Why do we need monitoring
Monitoring is a vital component of any infrastructure setup. As we discussed previously, monitoring plays an integral role when you wish to ensure that your system works smoothly and efficiently.
There are two main reasons why we use monitoring in our business:
To resolve issues before they arise
By monitoring the status of our services, we can see problems as soon as they occur. With a sound monitoring system, our engineers can react faster and fix problems instantly, before our customers even notice them.
To see patterns and anticipate potential issues
By analyzing data collected by our monitoring system, we can spot trends and anticipate potential issues. With such an approach, we can provide our customers with proactive support, instead of acting reactively.

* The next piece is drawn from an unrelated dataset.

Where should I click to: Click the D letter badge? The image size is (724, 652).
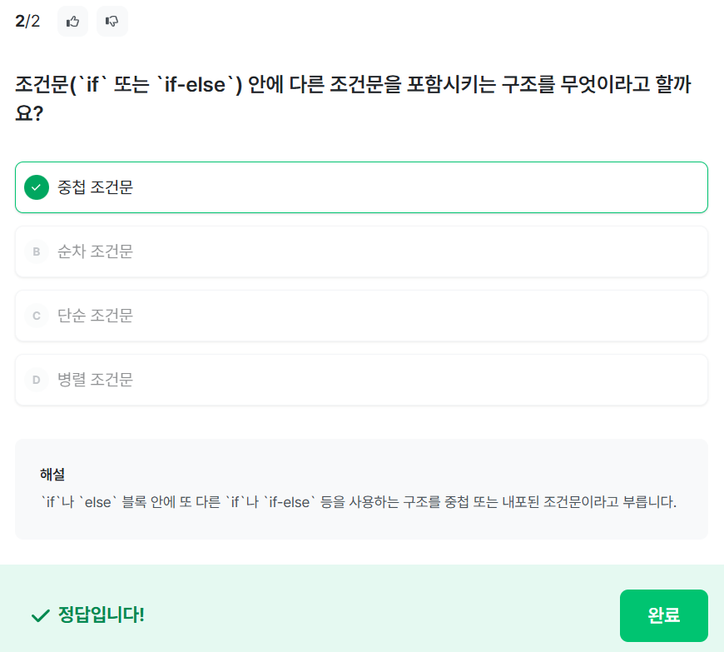tap(37, 380)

A good monitoring system needs to answer the following questions:
- Does it work? (basic ping or uptime test)
- How does it work? (collecting performance metrics)
- What’s the trend? (what was happening / predictions)
Additionally, monitoring shouldn’t affect your system’s normal operations, and should also be able to send out alarms if something is amiss.
Now that we’ve established why we needed monitoring, to begin with, and what a good monitoring system is, we can go down the memory lane and discuss all of the different tools our engineers tried out before coming up with our current monitoring setup.
Monitoring beginnings – 1999 to 2006
We consider RRDtool to be the first cornerstone in server-side monitoring. Although there are tools which officially started with their development much earlier (e.g. Nagios in 1996), the timeline we set up is by project popularity.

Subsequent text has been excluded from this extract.